* _Problem set_:
• A. According to the article on the Napoleon jacket, at which premiere did Margot Robbie wear the McQueen jacket?
• B. Quote the article on the Napoleon jacket from "What makes the" to "feels particularly resonant.".

* _Provided text_:

The Napoleon Jacket Returns: Margot Robbie and the Revival of Military Tailoring

Margot Robbie arrived at the West End premiere of 1536 in London wearing a black coattailed military jacket from McQueen’s spring 2026 collection — a garment that announces, in the unmistakable language of epaulettes and gold embroidery, that the Napoleonic silhouette has returned to fashion’s active vocabulary.

The jacket, rendered in McQueen’s signature dark romanticism, features swirling gold threadwork across the chest and sleeves, cinched at the waist before flaring into tails that trace the body’s movement. Robbie stayed close to the runway styling, pairing it with ultra-low-rise trousers, adding only a black cropped top beneath for modesty. The look, completed with pointy-toe pumps and a leather clutch, channels a formality that has been largely absent from contemporary red-carpet dressing — a structured, almost ceremonial approach to tailoring that recalls the grandeur of military dress uniforms.

What makes the Napoleon jacket’s return noteworthy is not its aesthetic appeal, which is considerable, but what it signals about the current direction of fashion. After seasons dominated by soft tailoring, relaxed suiting, and the oversized proportions that defined the post-pandemic silhouette, the military jacket represents a return to structure — to garments that hold their shape, that command space, that impose a specific posture on the wearer. It is fashion as armor, at a moment when the impulse to armor oneself, aesthetically and otherwise, feels particularly resonant.

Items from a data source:
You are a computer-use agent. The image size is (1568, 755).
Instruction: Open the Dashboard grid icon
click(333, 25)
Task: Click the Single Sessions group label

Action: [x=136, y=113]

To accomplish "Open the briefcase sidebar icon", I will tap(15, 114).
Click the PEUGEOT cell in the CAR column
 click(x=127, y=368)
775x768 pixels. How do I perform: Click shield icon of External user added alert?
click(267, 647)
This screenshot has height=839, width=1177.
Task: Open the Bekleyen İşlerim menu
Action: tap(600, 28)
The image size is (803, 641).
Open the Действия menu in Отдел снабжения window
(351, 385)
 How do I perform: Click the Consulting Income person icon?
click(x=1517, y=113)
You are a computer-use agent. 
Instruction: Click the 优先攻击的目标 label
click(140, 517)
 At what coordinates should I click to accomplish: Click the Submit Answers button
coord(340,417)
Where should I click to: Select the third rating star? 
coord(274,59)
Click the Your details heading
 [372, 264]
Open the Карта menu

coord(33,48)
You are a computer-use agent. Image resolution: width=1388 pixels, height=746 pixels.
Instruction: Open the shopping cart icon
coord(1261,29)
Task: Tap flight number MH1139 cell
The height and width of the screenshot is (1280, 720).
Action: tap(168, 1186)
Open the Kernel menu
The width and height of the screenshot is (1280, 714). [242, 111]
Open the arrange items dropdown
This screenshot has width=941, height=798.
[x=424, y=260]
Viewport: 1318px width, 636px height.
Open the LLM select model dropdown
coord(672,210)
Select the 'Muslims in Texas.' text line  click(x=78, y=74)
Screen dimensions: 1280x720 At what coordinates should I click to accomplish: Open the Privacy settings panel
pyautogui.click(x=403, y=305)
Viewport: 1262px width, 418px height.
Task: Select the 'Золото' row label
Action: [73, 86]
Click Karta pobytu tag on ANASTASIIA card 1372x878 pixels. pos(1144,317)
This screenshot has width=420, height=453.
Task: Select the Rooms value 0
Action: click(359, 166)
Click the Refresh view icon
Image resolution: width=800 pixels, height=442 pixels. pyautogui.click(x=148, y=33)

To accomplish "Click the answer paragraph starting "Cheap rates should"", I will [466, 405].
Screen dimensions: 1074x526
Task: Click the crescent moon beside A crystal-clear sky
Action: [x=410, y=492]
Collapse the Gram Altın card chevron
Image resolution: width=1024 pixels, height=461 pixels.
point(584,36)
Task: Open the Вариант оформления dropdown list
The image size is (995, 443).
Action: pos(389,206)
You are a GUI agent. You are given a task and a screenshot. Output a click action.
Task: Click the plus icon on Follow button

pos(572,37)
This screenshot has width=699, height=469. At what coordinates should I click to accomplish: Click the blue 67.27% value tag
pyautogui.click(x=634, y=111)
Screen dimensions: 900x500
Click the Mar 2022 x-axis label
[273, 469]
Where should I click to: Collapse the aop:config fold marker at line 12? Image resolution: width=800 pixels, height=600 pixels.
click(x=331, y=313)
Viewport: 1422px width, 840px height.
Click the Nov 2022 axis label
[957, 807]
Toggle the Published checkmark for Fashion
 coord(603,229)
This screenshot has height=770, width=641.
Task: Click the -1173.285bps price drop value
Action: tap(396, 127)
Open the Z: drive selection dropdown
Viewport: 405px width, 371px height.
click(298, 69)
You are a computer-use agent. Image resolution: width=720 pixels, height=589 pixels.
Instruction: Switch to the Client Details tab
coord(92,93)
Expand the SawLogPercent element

* _Task-by-task solutions_:
• A. The West End premiere of 1536 in London.

• B.
What makes the Napoleon jacket’s return noteworthy is not its aesthetic appeal, which is considerable, but what it signals about the current direction of fashion. After seasons dominated by soft tailoring, relaxed suiting, and the oversized proportions that defined the post-pandemic silhouette, the military jacket represents a return to structure — to garments that hold their shape, that command space, that impose a specific posture on the wearer. It is fashion as armor, at a moment when the impulse to armor oneself, aesthetically and otherwise, feels particularly resonant.